#### [PASSAGE TO READ]
At the time of their separation, Conway agreed to pay her ten shillings per month, even though he had custody of the children. Four years later this stopped and when Kate investigated why she found that he was dead. She had already turned to drink and prostitution in Spitalfields and this made her completely destitute.
At 8.30 pm on Saturday 29 September, Eddowes was found lying drunk in the road on Aldgate High Street by PC Louis Robinson. She was taken into custody at Bishopsgate police station and detained until 1am on the morning of the 30th. When leaving the station, instead of turning right to take the shortest route to her home in Flower and Dean Street, she turned left towards Aldgate. She was last seen alive by three witnesses, Joseph Lawende, Joseph Hyam Levy and Harry Harris, standing talking with a man (presumably her killer) at the entrance to Church Passage (which leads west to Mitre Square) at 1.35am. Only ten minutes later (1.45 am) her mutilated body was found in the south corner of Mitre Square by PC Edward Watkins on his beat. Watkins said that he entered the square at 1.44 a.m, having previously been there at 1.30 a.m. Experts agreed that this left only ten minutes for Eddowes to have been killed and mutilated in the square. This estimate was revised in 1987, when the Coroner's papers were released and it was revealed that another Constable, James Harvey, went to the square between Watkins' two visits, approaching it by a different entrance. This, it was agreed, left only five minutes for the killing and subsequent mutilation to have taken place there. Martin Fido, in his book "The Crimes, Detection and Death of Jack the Ripper" was certain enough of that to query the evidence of the police surgeon Dr George Bagster Phillips who thought that the injuries to the earlier victim Annie Chapman would have taken well over 15 minutes - "Here was a woman more savagely mutilated in five minutes." Interestingly, in his post mortem report on Eddowes Dr Frederick Gordon Brown wrote, "I think the perpetrator of this act had sufficient time or he would not have nicked the lower eyelids. It would take at least five minutes." The identification of the woman seen by Joseph Lawende at 1.35 is doubtful, as Chief Inspector Donald Swanson intimated in his report. He wrote that Lawende had said that some clothing of the deceased's that he was shown resembled that of the woman he saw - "which was black. That was the extent of his identification."
Though this murder occurred within the City of London, it was close to the boundary of Whitechapel where the previous murders in the series had occurred. The mutilation of Eddowes' body and the abstraction of her left kidney and part of her womb by her murderer bore the signature of 'Jack the Ripper' and was very similar in nature to that of earlier victim Annie Chapman.

#### [WHAT YOU SHOULD DO]
Write out the passage on the Eddowes murder between "Though this murder" and "victim Annie Chapman.", inclusive. None of the data that comes next is needed.

#### [Saved data entries]
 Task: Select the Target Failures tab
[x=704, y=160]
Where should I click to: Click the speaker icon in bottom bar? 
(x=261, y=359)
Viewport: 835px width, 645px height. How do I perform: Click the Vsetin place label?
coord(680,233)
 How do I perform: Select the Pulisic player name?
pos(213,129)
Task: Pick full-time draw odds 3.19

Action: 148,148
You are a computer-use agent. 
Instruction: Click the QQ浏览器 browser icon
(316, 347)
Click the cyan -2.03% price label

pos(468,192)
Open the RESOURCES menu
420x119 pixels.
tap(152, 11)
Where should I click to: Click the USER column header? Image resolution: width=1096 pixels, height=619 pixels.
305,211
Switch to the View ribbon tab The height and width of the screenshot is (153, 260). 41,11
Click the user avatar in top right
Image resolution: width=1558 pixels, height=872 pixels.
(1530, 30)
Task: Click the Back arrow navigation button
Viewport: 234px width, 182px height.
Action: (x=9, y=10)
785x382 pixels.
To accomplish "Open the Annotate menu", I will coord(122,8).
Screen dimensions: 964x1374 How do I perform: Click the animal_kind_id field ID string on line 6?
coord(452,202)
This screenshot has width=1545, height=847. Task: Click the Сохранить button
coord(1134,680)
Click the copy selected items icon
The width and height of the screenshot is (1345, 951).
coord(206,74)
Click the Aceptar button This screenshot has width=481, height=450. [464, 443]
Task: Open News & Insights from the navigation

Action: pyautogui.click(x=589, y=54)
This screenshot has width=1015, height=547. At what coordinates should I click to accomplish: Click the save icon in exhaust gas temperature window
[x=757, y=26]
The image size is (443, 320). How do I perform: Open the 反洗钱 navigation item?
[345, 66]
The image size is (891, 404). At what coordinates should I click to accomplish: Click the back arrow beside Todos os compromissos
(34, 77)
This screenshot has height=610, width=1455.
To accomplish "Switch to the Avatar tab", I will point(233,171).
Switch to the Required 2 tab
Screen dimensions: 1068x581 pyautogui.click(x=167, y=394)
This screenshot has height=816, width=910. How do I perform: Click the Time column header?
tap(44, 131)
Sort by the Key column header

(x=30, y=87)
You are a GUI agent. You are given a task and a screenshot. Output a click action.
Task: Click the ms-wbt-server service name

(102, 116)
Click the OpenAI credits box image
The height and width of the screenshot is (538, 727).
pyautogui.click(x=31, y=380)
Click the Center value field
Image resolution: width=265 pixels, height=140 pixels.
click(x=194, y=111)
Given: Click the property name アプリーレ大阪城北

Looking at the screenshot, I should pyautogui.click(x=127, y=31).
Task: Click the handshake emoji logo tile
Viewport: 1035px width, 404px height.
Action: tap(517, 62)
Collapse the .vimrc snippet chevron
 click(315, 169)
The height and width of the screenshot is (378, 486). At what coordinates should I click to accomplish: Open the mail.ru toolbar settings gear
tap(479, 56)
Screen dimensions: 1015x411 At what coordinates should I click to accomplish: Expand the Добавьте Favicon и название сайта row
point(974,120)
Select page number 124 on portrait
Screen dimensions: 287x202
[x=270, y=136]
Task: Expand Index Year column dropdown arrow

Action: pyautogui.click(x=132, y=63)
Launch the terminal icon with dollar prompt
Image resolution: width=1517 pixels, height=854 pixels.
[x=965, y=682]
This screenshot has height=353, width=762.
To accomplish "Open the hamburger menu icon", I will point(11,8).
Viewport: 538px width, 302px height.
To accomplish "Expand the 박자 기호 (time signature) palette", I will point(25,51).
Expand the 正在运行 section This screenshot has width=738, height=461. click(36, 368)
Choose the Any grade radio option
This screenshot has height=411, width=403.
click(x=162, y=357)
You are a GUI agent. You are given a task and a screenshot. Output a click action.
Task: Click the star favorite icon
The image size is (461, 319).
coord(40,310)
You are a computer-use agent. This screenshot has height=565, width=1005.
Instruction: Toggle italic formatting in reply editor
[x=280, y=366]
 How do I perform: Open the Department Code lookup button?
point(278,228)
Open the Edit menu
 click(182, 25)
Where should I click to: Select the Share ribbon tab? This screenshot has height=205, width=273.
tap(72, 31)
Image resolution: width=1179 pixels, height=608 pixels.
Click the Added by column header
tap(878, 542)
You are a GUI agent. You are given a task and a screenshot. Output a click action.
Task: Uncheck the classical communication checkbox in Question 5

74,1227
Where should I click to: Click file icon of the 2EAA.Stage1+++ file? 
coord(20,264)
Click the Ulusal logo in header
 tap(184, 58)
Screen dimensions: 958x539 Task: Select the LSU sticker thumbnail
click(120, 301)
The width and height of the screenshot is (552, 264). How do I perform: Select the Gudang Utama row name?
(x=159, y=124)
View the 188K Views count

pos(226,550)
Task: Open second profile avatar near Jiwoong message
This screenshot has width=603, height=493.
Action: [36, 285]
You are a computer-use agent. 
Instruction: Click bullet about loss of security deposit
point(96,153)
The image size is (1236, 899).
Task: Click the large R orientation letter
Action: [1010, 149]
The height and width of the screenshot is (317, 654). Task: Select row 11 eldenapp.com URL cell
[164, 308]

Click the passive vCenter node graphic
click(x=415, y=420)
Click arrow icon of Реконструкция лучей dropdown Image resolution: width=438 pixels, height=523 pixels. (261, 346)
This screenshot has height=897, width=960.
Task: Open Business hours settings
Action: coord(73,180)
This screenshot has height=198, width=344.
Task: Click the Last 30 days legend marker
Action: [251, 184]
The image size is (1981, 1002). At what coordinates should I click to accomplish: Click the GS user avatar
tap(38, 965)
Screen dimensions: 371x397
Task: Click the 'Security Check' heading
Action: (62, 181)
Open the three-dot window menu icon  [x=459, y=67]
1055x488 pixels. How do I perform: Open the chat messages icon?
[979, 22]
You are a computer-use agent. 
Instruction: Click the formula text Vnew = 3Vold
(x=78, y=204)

#### [RESULT BELOW]
Though this murder occurred within the City of London, it was close to the boundary of Whitechapel where the previous murders in the series had occurred. The mutilation of Eddowes' body and the abstraction of her left kidney and part of her womb by her murderer bore the signature of 'Jack the Ripper' and was very similar in nature to that of earlier victim Annie Chapman.